I'm a full-time student at Texas A&M University, and I live in College Station, which is a large college town, so most of the time the person asking the question is a fellow student. When I reply, "6-7 meals per day and between 4, 500-5, 200 calories, " the person is astounded. (I'm talking about guys only for now; women deserve another conversation). Then they'll give me excuses like "I don't have enough time" or "it's too expensive to eat like that."
My reply: false, and false. As an economics major and a bodybuilder, I can tell you that I've both run the numbers and put them to the test in the real world. No matter who you are or where you live, you can do this!
This is my plan to help you to eat as much as you can handle, with minimal prep time and less money than you're probably wasting already. Equipment, recipes, and shopping—I've got it all right here. So let's get started.
The Four Kitchen Essentials
Before you get rolling in the kitchen, you're going to need to outfit yourself with a few essential appliances: a microwave, a slow cooker, a rice cooker, and a George Foreman style grill. You probably already have access to the first of those things, but trust me, the other three are just as important.

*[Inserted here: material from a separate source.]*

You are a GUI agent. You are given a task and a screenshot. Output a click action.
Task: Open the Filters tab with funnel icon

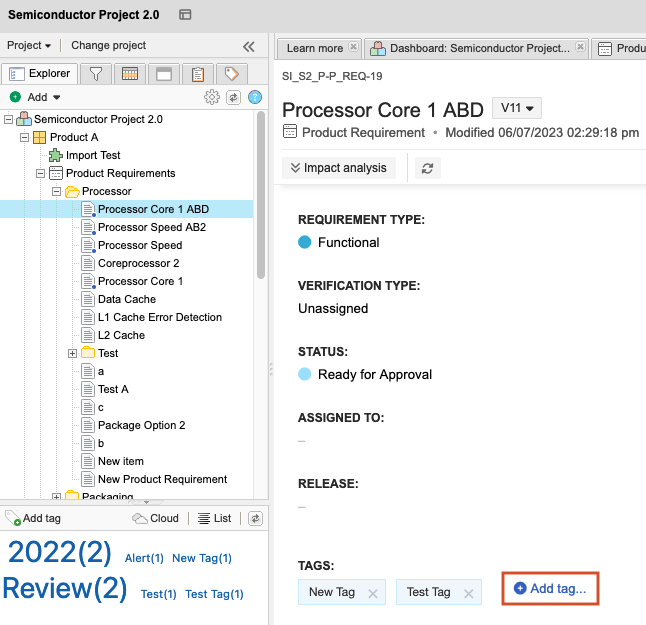pos(96,74)
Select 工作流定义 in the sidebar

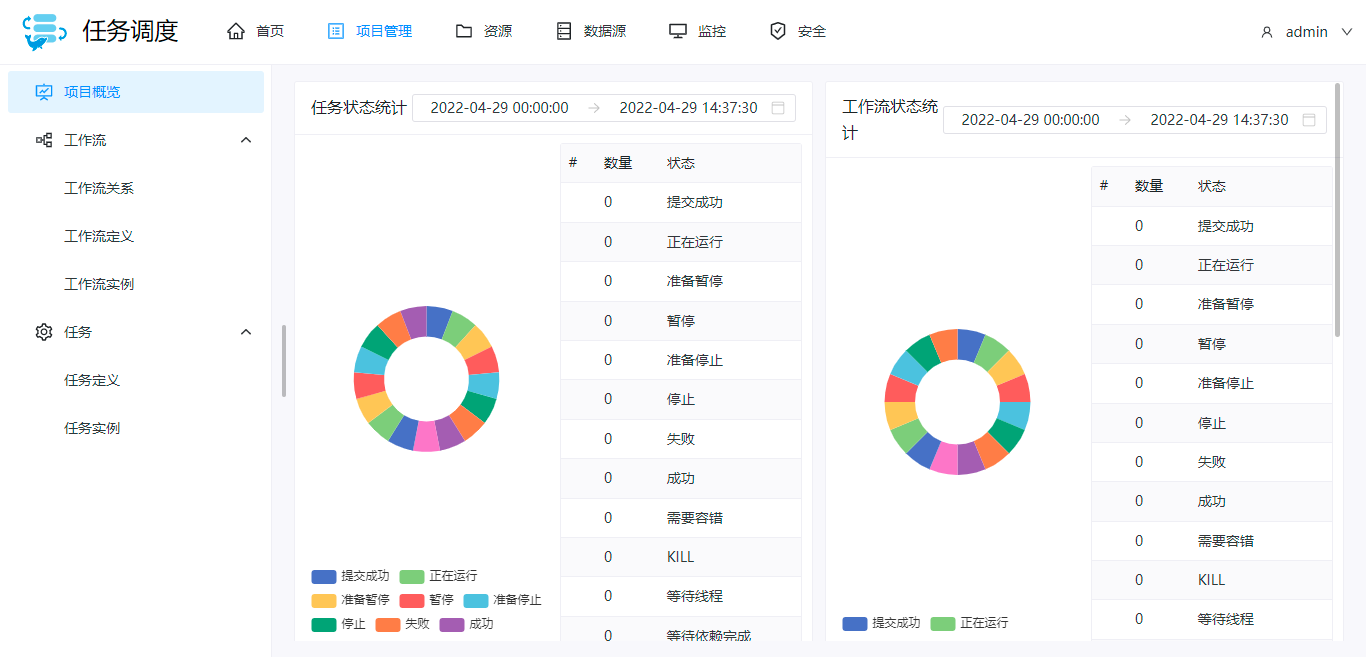click(99, 236)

They allow you to prepare—in large quantities, I might add—all that is necessary to eat like a bodybuilder in a college setting. An oven is nice to have, as are a stove and a blender, but they aren't necessary, and most college dorm rooms don't have them.
Below are the basic dishes I prepare in each of the essential kitchen appliances. I encourage you to go online and do some research to find recipes to fit your taste.

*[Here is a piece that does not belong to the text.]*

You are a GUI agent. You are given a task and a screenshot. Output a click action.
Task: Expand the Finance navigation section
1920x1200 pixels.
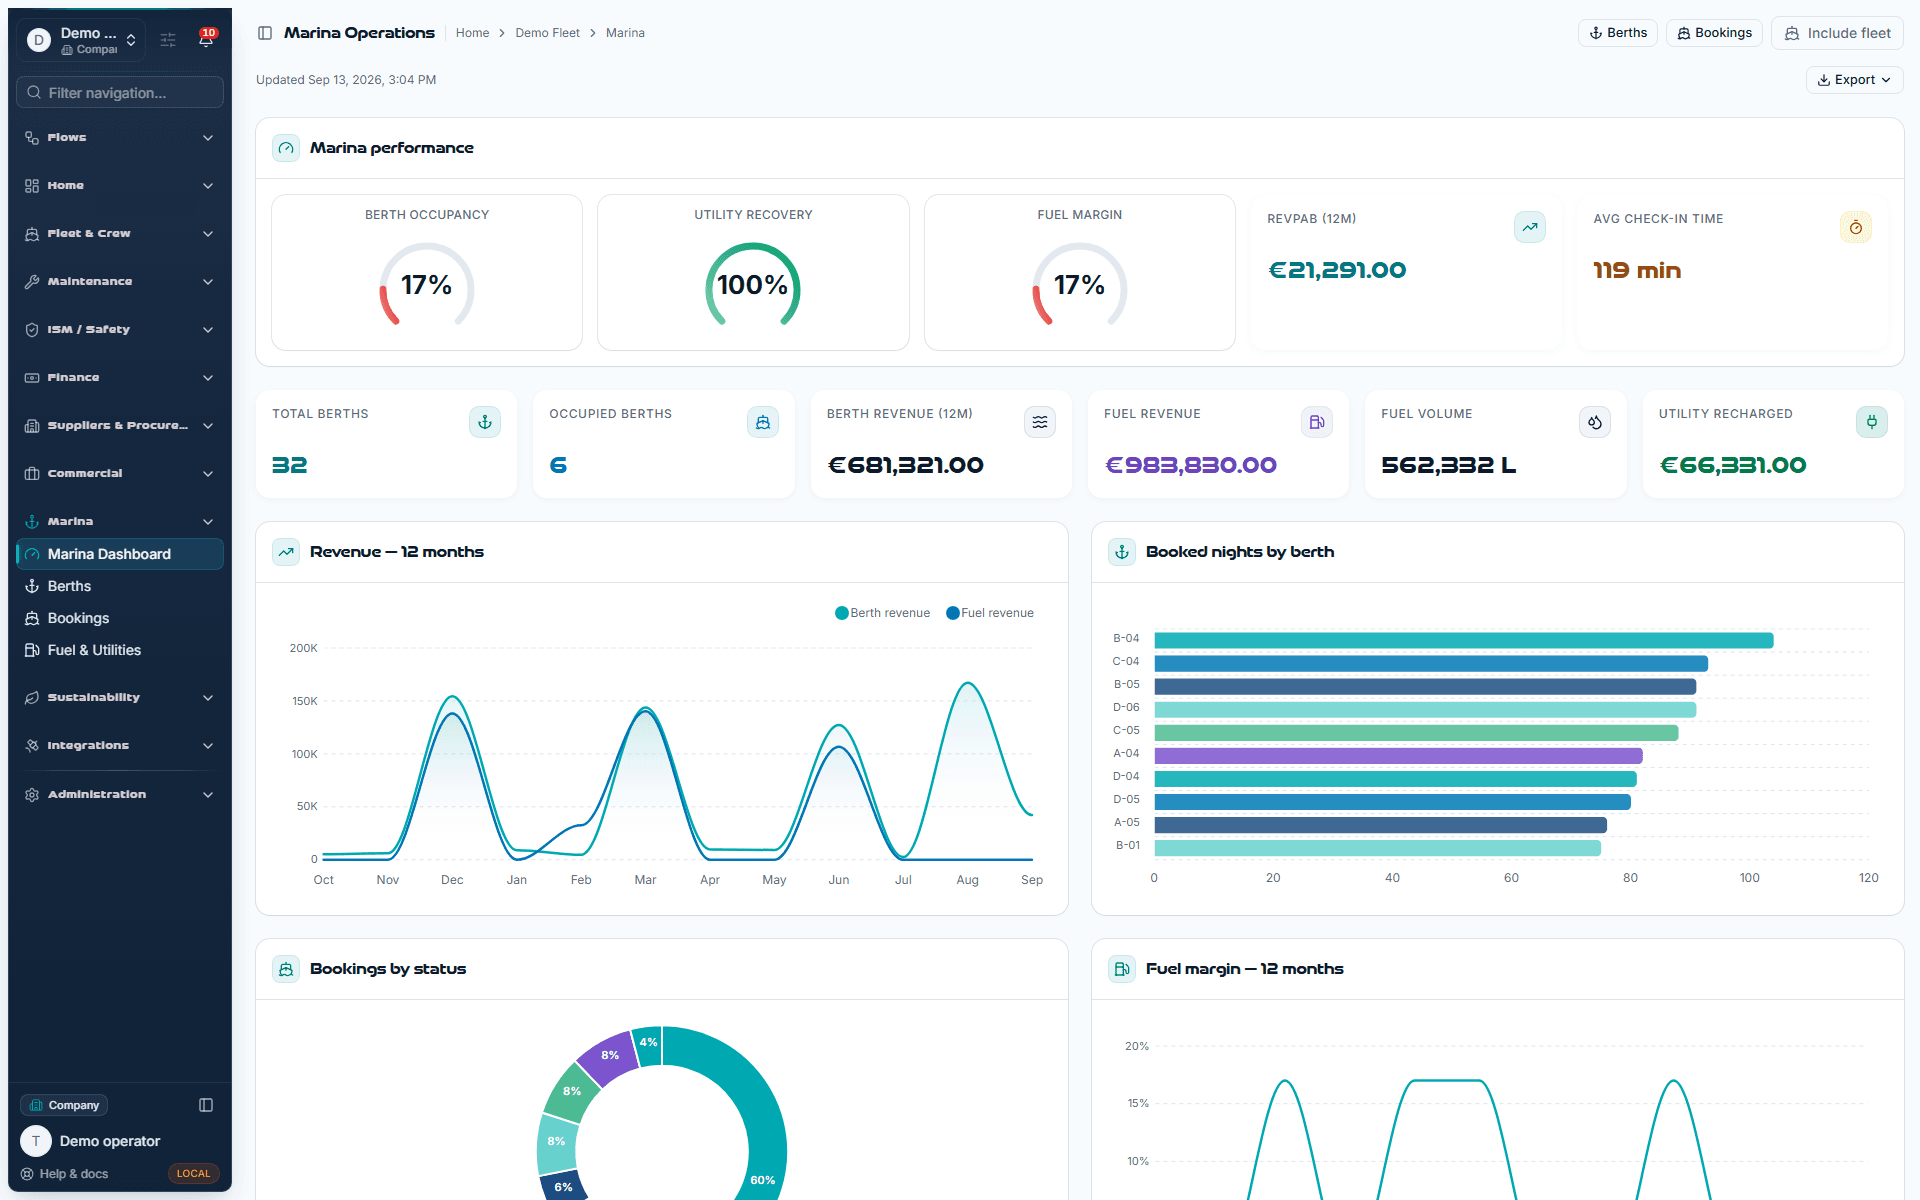click(120, 377)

The possibilities are endless, and trust me, there's no substitute for a good collection of recipes.
I use my microwave to reheat all of my prepped meals. I use it to cook red potatoes and sweet potatoes, both of which I eat almost every day. To cook any kind of potato in the microwave, make sure you do the following:
- Rinse and lightly scrub the potato with your hands in cold water. Potatoes are grown in the ground, so they usually have a little dirt on them, and because they typically come in mesh bags, they'll also pick up other contaminants along the way. Obviously cooking them will kill all bacteria, but who wants to eat dirt?
- Using a fork, poke a few holes in each potato you're going to cook—unless you like cleaning exploded potato off the sides of your microwave.
- Cook potatoes two at a time, wrapping each one individually with a wet paper towel. This will help keep them moist and your microwave clean.
For small potatoes, such as red and golden potatoes, lay a damp paper towel over an approximately 10-ounce serving. The cook time will vary from microwave to microwave, but typically potatoes need 6-8 min to cook.
Check for readiness with a knife; if you can put it through the potato with relative ease, you're good to go. If your knife stops or becomes hard to push, pop the potato back in the microwave for another couple of minutes.